Friday, February 8, 2013

The Anti-Culture of Modernism

In my previous few posts last year, I wrote about the relationship of folk art and classical high art to culture.  I wrote that folk art, as an expression of culture, aims towards a particular expression of a particular culture's self awareness, or "what it means to be" such and such a culture.   High art, or academic art or classical art, is an attempt not to express "what it means to be" English or Italian or American, but what it means to be human as a universal idea.  This classical high art is concerned with the most fundamental principles: order, reason, and beauty.  This spectrum then, between the particular of folk art, and the universal of high art served to describe well what art was for nearly all of human history.


The potpourri of ornament and styles in Victorian architecture
riled the modernists for the excesses of "useless" ornament.
Now this all changed, as I related before, with the rise of "kitsch".   The rise of industry, advertising and mass marketing of art which arose in the 19th and 20th Centuries created a new category of art, the mass marketed art of kitsch.  Kitsch is characterized by the divorce of art from any of its cultural roots, meaning that no painting, no building or no song which is produced by kitsch has a real relation to culture, but only a "simulacrum" of culture to appeal to its market. 

This is the state of art that the artists of the late 19th and early 20th Centuries found themselves.  They saw that the rise of industrialism and the market was making kitsch the dominant form of art, which was threatening to kill culture and art.  So to rescue art,  a new art was needed; and this new art would be the avante-garde of modernism.  Modernism would be the true art which could express man's deep longing to know "what it means to be."   So with one swift stroke, Modernism, would both simultaneously sweep away all the meaningless detritus of kitsch as well as create a new meaningful, authentic and universal art.

Piet Mondriaan's "Composition II in Red, Blue, and Yellow"
To the modernists, all culture had been irredeemably lost with the rising tide of kitsch.   Folk art was lost to the masses and had been entirely replaced by mass-marketed art of every form.  Think how true this is today, as most people know not a single folk tune passed down from their ancestors, while the infectious insipid "Call me maybe" is ever-present.  Not only has folk culture been replaced, but the academic high art as well, having all been run over by a kitsch of Beaux-arts historicism.  So then, if culture and its art has been entirely lost, then a new art which embraced traditions and traditional forms would make no sense at all.

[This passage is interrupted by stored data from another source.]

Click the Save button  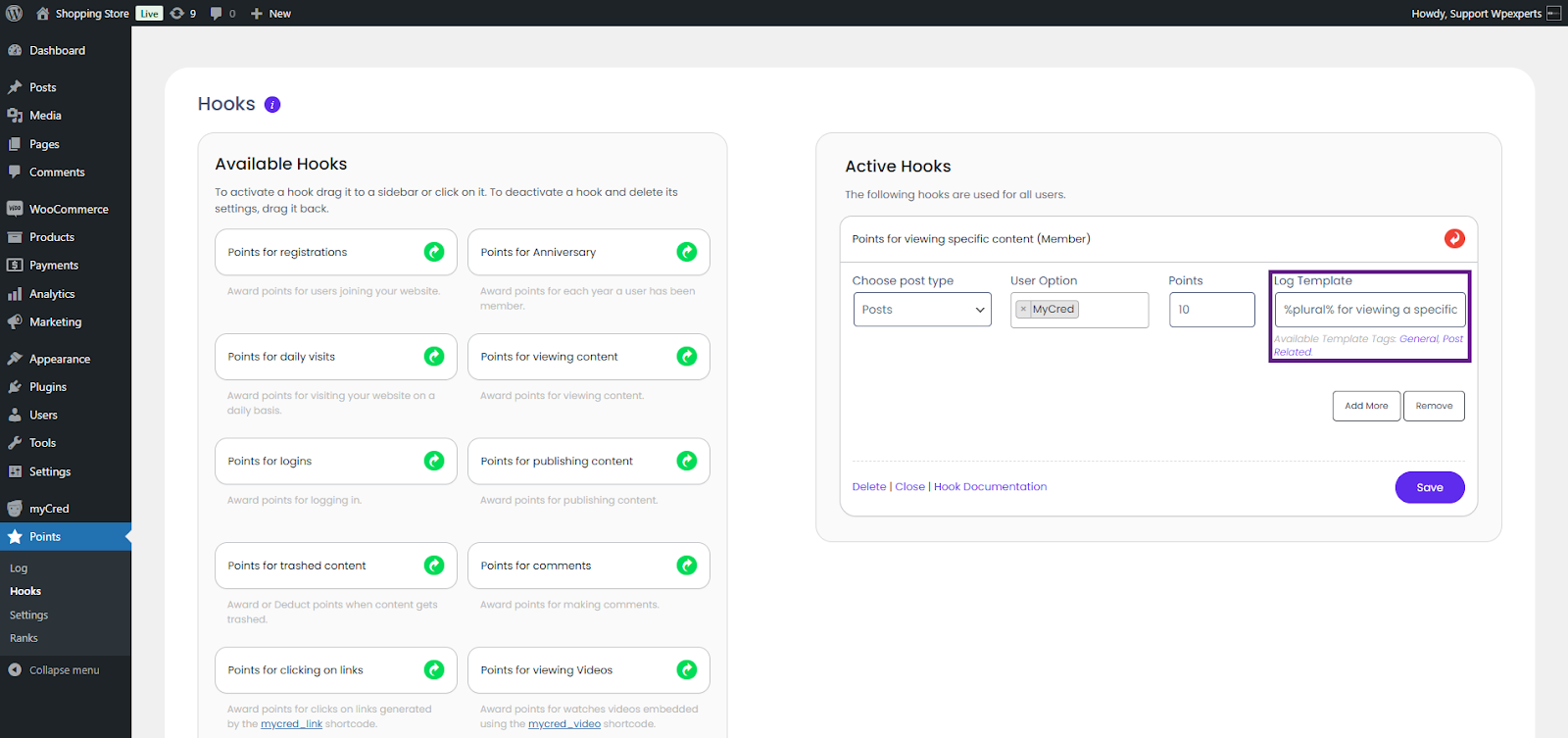[1429, 487]
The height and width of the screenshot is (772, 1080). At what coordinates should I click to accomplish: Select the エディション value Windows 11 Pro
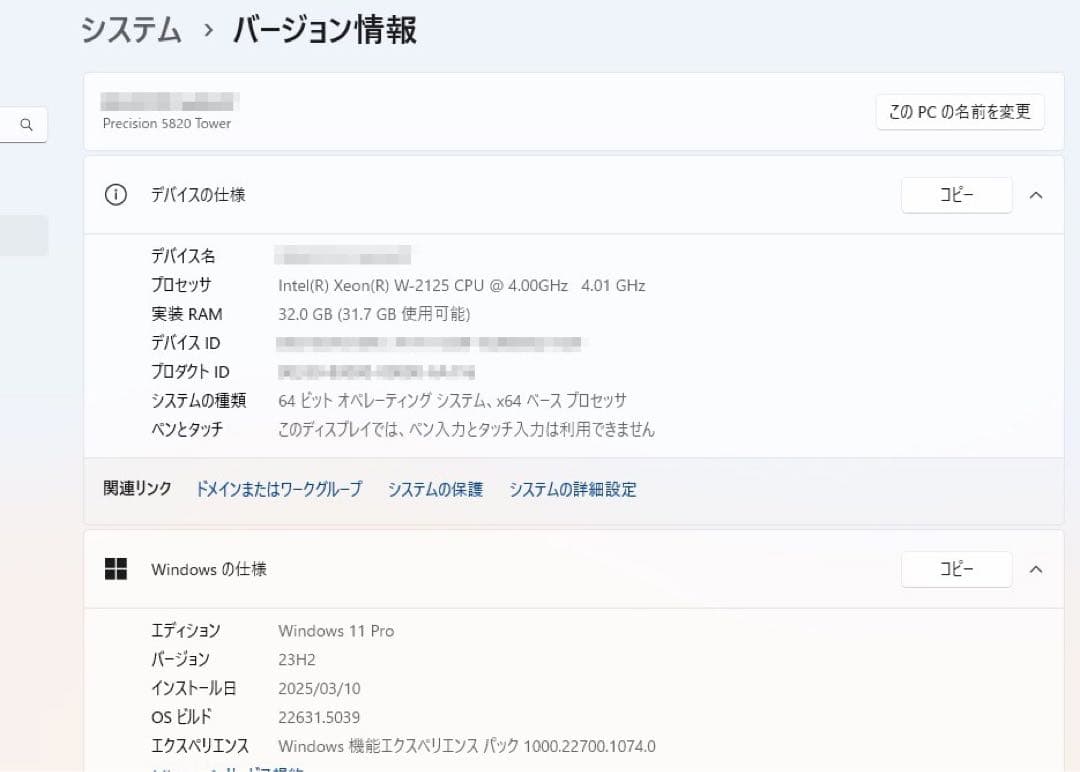coord(335,630)
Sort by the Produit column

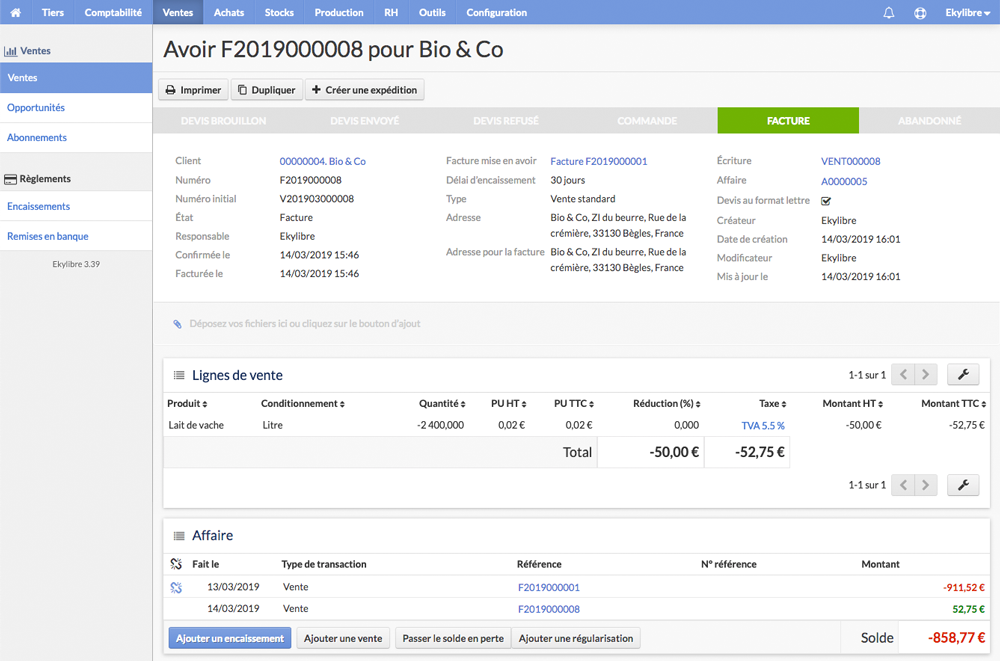click(x=187, y=403)
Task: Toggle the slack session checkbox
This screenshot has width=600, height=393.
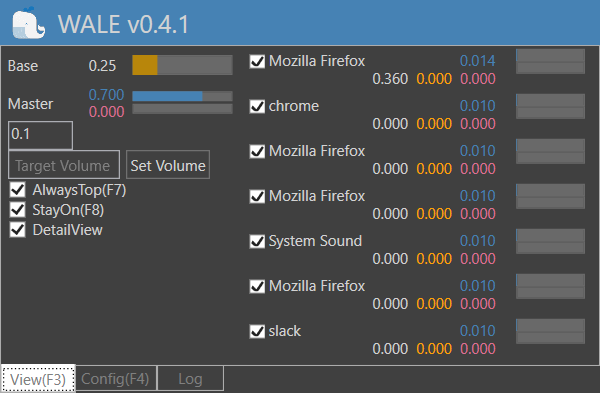Action: coord(257,331)
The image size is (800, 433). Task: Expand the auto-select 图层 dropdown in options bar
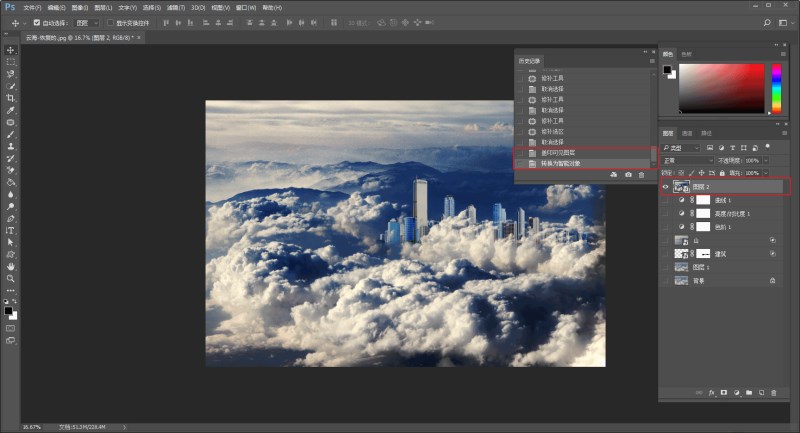tap(87, 22)
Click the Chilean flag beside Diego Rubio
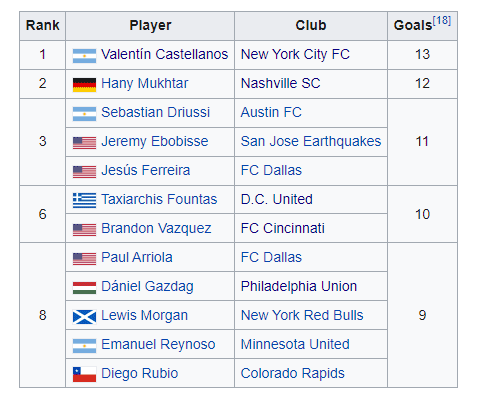The width and height of the screenshot is (500, 401). tap(84, 375)
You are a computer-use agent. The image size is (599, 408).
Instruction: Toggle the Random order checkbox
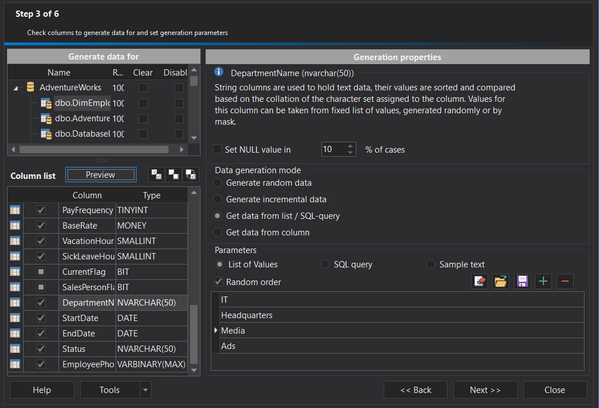(218, 282)
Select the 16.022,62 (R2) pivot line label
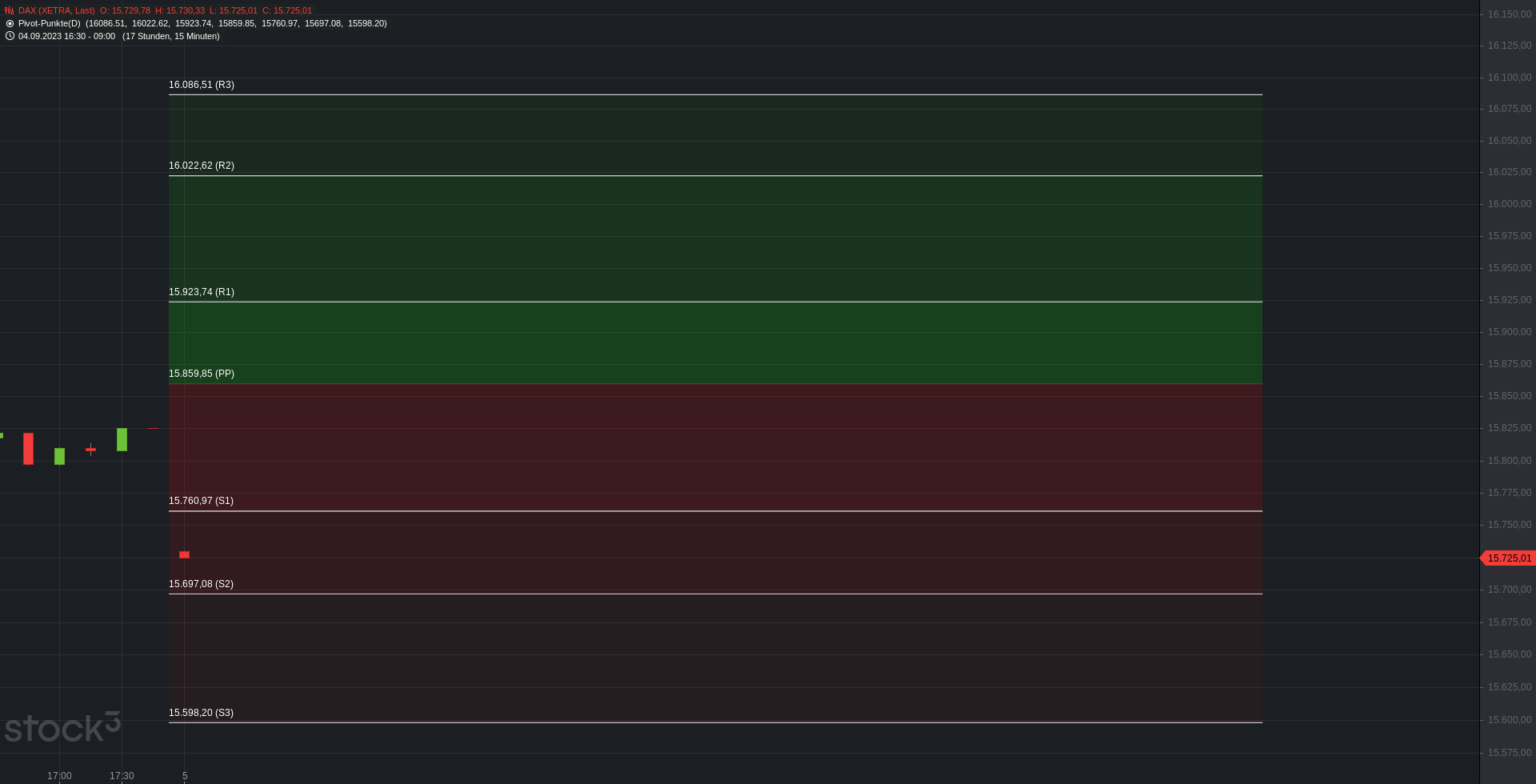 point(202,166)
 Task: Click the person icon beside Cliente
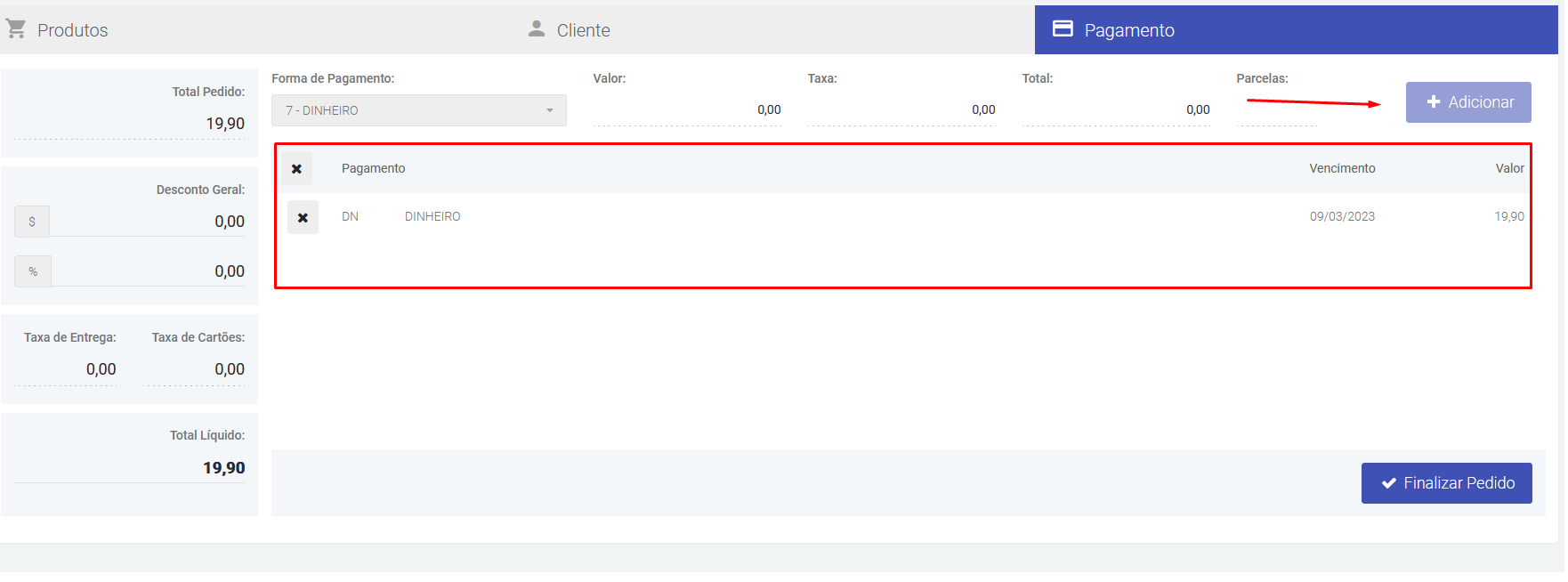536,29
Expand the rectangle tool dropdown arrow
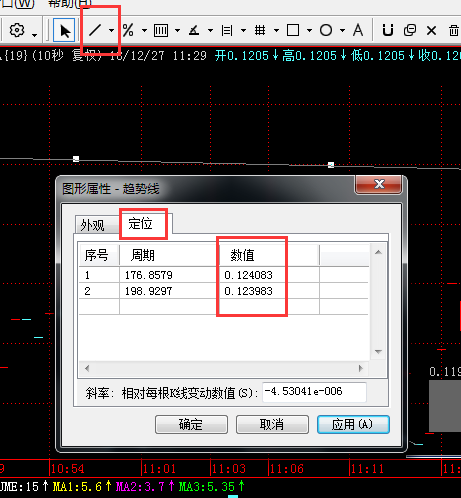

Entirely new forms of art would then be found in the avante-garde, the new forms of art in abstraction and cubism, which, stripped of their cultural cancer, would allow for only the raw expression of those fundamental truths themselves.  Instead of using color and line and form, art became color and line and form.   From Mondriaan's blocks of color to Picasso's human forms transformed into cubes, the art would not express old dead notions of particular cultures, but one new universal idea of art.

Walter Gropius' Bauhaus school in Dessau Germany.
In architecture, the accretions which the Beaux-arts academics and their peers had cobbled onto architectural form were stripped free in the architecture of the Bauhaus.   This new architecture, the "International Style," is probably the most succinct expression of this new idea of the universal art.   Since all culture is swept aside, a pure clean architecture, which expressed the barest idea of architecture itself, was to be created.   Not mired in cultural flotsam, the International Style would be at home in any place, whether in Berlin or Los Angeles or Brazil.  Since culture had already been destroyed, it was only logical to create art that would be pure expressions of art.

Modernism became then, at least in its earliest expressions, fundamentally and essentially anti-cultural.  Artists working in this milieu didn't see themselves as destroyers of art and culture, but rather as saviors of art.  Certainly this was Clement Greenberg's idea, that the art of the avante-garde, in casting off as already dead the cancer of kitsch, would revive art and make it whole again, and modern man, so longing for this purity and wholeness, would respond and find it wonderful.

Jeff Koons' "Balloon Dog" exemplifies a later modern
fascination in the art world with kitsch.
At least that was the idea, but the reality was that Modernism created a world that mankind did not respond to, that left a cold and empty world devoid of any meaning.  In the next few posts, I'd like to look at a few responses that art has made to the "failure of modernism."   In no particular order, I'll be looking at the embrace of kitsch in art, the criticism that "anti-art" made, and the rise and fall of Post Modernism, and where that leaves us today.